Nach dem Roman von Astrid Lindgren
Musik von Michael Kaden
Für die Bühne bearbeitet von Barbara Hass
Für Kinder ab 7 Jahren
Inszenierung: Gerald Gluth-Goldmann
Bühne und Kostüme: Martin Fischer
Dramaturgie: Dirk Schwantes
Ronja ist Räubertochter und will endlich den Mattiswald erkunden und die Rumpelwichte, die Graugnome und den Höllenschlund kennenlernen. Im verschneiten Wald übt Ronja dasSich-Nicht-Verlaufen und freundet sich mit Birk an – dem Sohn der verfeindeten Borka-Familie. Seit Ronja in der Gewitternacht geboren wurde, sind die beiden Räuberbanden und die Mattisburg durch einen Höllenschlund getrennt. Die Väter verachten sich. Darum verlässt Ronja die Eltern und die Räuberburg und zieht mit Birk in den Mattiswald. Die beiden genießen ihre Freiheit unter dem Sternenhimmel und erleben wilde Abenteuer, während die Eltern sich große Sorgen machen. Als die Sehnsucht zu groß wird, treffen sich die beiden Väter am Höllenschlund.
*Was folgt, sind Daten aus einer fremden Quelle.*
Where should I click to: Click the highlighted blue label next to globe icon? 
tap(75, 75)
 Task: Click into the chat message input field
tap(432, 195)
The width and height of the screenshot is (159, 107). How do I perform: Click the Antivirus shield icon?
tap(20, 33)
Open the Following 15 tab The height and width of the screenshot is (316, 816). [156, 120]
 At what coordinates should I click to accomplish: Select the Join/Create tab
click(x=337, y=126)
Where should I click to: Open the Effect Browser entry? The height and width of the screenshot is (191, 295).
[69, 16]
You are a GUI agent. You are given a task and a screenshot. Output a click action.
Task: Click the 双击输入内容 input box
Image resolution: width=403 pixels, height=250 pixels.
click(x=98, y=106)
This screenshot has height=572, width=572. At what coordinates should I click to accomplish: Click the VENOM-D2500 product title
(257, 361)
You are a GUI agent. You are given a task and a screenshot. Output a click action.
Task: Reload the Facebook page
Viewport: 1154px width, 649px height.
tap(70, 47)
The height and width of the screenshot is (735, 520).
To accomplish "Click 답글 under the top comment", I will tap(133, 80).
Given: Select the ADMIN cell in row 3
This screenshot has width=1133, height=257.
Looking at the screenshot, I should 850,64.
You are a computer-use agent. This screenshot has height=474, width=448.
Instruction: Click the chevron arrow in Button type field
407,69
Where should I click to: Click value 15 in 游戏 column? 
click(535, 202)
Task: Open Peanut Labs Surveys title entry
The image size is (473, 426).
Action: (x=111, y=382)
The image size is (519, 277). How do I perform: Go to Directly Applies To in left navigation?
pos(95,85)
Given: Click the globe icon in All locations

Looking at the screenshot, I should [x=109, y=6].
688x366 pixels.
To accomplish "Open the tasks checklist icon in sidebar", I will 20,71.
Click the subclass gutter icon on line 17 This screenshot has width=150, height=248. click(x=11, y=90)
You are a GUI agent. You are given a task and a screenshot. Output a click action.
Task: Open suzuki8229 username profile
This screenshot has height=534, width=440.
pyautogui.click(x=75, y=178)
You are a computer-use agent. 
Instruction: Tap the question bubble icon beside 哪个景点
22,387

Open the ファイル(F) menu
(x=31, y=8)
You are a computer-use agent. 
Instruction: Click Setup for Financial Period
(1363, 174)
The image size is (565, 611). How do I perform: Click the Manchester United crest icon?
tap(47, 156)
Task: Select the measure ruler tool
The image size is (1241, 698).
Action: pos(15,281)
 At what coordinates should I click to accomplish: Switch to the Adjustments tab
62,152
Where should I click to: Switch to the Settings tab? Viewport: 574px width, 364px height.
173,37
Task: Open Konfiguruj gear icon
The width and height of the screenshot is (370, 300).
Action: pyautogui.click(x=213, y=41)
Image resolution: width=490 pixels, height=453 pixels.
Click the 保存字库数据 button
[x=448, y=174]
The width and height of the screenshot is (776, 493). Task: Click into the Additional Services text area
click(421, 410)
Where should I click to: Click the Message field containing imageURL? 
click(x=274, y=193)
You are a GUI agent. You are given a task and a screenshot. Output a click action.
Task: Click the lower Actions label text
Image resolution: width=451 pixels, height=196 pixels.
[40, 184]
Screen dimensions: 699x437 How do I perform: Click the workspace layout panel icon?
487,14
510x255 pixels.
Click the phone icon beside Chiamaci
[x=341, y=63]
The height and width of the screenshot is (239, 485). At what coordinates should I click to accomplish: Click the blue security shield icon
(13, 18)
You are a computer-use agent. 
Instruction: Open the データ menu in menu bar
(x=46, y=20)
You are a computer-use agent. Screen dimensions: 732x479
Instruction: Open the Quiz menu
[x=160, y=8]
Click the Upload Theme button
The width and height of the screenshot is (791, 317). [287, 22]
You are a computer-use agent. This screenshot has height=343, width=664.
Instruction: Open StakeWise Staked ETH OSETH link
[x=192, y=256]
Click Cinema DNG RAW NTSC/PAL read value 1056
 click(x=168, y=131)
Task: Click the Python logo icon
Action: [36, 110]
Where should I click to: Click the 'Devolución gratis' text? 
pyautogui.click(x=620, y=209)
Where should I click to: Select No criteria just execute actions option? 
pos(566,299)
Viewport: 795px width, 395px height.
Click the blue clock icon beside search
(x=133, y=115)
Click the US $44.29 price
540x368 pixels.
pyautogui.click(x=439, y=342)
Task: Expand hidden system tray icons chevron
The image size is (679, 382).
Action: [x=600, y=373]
Im Jahre 1981 veröffentlichte die damals 71-jährige schwedische Kinderbuchautorin Astrid Lindgren ihren letzten großen Roman: Ronja Rövardotter. Dreißig Jahre später ist die Geschichte über Freundschaft und Feindschaft, über Lust und Angst für Kinder und Erwachsene gleichermaßen weltweit zum Klassiker avanciert. Lindgrens kleine Ronja möchte Abenteuer erleben und widersetzt sich den Vorstellungen ihrer Eltern. Dabei entflammt nicht nur im Räuberalltag, sondern auch bei den Kindern im Wald immer wieder Streit – der natürlich zur Versöhnung führt. Bei dem ganzen Gezanke der Menschen fragen sich die Rumpelwichte immer wieder: „Wiesu denn bluß?“
Dieses Märchen ist eine bezaubernde Geschichte über den Spaß und das große Abenteuer des Erwachsenwerdens.